## EXERCISE AIM
All of the data needs to be repeated exactly.
Start of RECORDS
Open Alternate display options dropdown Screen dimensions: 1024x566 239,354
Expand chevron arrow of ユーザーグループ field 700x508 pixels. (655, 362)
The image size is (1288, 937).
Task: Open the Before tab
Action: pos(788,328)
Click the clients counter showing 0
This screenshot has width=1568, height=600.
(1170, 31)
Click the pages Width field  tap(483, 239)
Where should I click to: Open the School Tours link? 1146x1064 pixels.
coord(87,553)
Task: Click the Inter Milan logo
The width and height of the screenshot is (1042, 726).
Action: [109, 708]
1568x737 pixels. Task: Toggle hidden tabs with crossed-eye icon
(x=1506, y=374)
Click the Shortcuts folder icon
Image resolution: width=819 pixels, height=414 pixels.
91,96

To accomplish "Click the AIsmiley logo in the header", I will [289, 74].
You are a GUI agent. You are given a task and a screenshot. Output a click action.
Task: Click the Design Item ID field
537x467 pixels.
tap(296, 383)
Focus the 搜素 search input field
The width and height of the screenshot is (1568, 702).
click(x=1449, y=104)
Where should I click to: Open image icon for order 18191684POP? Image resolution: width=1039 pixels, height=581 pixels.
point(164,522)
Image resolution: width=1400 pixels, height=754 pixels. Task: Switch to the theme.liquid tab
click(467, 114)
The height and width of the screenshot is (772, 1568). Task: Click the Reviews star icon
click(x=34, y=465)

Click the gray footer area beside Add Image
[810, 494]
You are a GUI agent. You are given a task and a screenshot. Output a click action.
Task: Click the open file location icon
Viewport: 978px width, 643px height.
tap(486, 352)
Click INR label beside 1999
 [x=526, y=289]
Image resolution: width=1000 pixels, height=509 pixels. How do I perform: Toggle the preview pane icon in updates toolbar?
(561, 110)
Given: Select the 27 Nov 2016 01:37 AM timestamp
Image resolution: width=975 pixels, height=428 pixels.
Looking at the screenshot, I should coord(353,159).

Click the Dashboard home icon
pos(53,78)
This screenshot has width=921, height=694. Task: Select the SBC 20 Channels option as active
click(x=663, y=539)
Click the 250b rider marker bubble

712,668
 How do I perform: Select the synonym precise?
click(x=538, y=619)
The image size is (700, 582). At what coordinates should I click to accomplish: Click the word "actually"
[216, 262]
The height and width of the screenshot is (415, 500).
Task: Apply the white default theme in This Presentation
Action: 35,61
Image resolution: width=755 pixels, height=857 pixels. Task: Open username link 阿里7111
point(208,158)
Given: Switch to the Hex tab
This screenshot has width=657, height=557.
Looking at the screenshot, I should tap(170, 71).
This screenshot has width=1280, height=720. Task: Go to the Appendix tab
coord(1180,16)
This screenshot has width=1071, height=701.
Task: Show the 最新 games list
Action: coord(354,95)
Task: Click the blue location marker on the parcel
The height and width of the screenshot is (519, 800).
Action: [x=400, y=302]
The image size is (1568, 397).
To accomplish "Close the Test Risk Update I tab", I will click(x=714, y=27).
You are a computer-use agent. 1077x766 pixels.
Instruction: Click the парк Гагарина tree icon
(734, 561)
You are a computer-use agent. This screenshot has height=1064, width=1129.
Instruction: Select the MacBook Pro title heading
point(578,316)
End of RECORDS
## OUTPUT BELOW
Open Alternate display options dropdown Screen dimensions: 1024x566 239,354
Expand chevron arrow of ユーザーグループ field 700x508 pixels. (655, 362)
The image size is (1288, 937).
Task: Open the Before tab
Action: pos(788,328)
Click the clients counter showing 0
This screenshot has width=1568, height=600.
(1170, 31)
Click the pages Width field  tap(483, 239)
Where should I click to: Open the School Tours link? 1146x1064 pixels.
coord(87,553)
Task: Click the Inter Milan logo
The width and height of the screenshot is (1042, 726).
Action: [109, 708]
1568x737 pixels. Task: Toggle hidden tabs with crossed-eye icon
(x=1506, y=374)
Click the Shortcuts folder icon
Image resolution: width=819 pixels, height=414 pixels.
91,96

To accomplish "Click the AIsmiley logo in the header", I will [289, 74].
You are a GUI agent. You are given a task and a screenshot. Output a click action.
Task: Click the Design Item ID field
537x467 pixels.
tap(296, 383)
Focus the 搜素 search input field
The width and height of the screenshot is (1568, 702).
click(x=1449, y=104)
Where should I click to: Open image icon for order 18191684POP? Image resolution: width=1039 pixels, height=581 pixels.
point(164,522)
Image resolution: width=1400 pixels, height=754 pixels. Task: Switch to the theme.liquid tab
click(467, 114)
The height and width of the screenshot is (772, 1568). Task: Click the Reviews star icon
click(x=34, y=465)

Click the gray footer area beside Add Image
[810, 494]
You are a GUI agent. You are given a task and a screenshot. Output a click action.
Task: Click the open file location icon
Viewport: 978px width, 643px height.
tap(486, 352)
Click INR label beside 1999
 [x=526, y=289]
Image resolution: width=1000 pixels, height=509 pixels. How do I perform: Toggle the preview pane icon in updates toolbar?
(561, 110)
Given: Select the 27 Nov 2016 01:37 AM timestamp
Image resolution: width=975 pixels, height=428 pixels.
Looking at the screenshot, I should coord(353,159).

Click the Dashboard home icon
pos(53,78)
This screenshot has width=921, height=694. Task: Select the SBC 20 Channels option as active
click(x=663, y=539)
Click the 250b rider marker bubble

712,668
 How do I perform: Select the synonym precise?
click(x=538, y=619)
The image size is (700, 582). At what coordinates should I click to accomplish: Click the word "actually"
[216, 262]
The height and width of the screenshot is (415, 500).
Task: Apply the white default theme in This Presentation
Action: 35,61
Image resolution: width=755 pixels, height=857 pixels. Task: Open username link 阿里7111
point(208,158)
Given: Switch to the Hex tab
This screenshot has width=657, height=557.
Looking at the screenshot, I should tap(170, 71).
This screenshot has width=1280, height=720. Task: Go to the Appendix tab
coord(1180,16)
This screenshot has width=1071, height=701.
Task: Show the 最新 games list
Action: coord(354,95)
Task: Click the blue location marker on the parcel
The height and width of the screenshot is (519, 800).
Action: [x=400, y=302]
The image size is (1568, 397).
To accomplish "Close the Test Risk Update I tab", I will click(x=714, y=27).
You are a computer-use agent. 1077x766 pixels.
Instruction: Click the парк Гагарина tree icon
(734, 561)
You are a computer-use agent. This screenshot has height=1064, width=1129.
Instruction: Select the MacBook Pro title heading
point(578,316)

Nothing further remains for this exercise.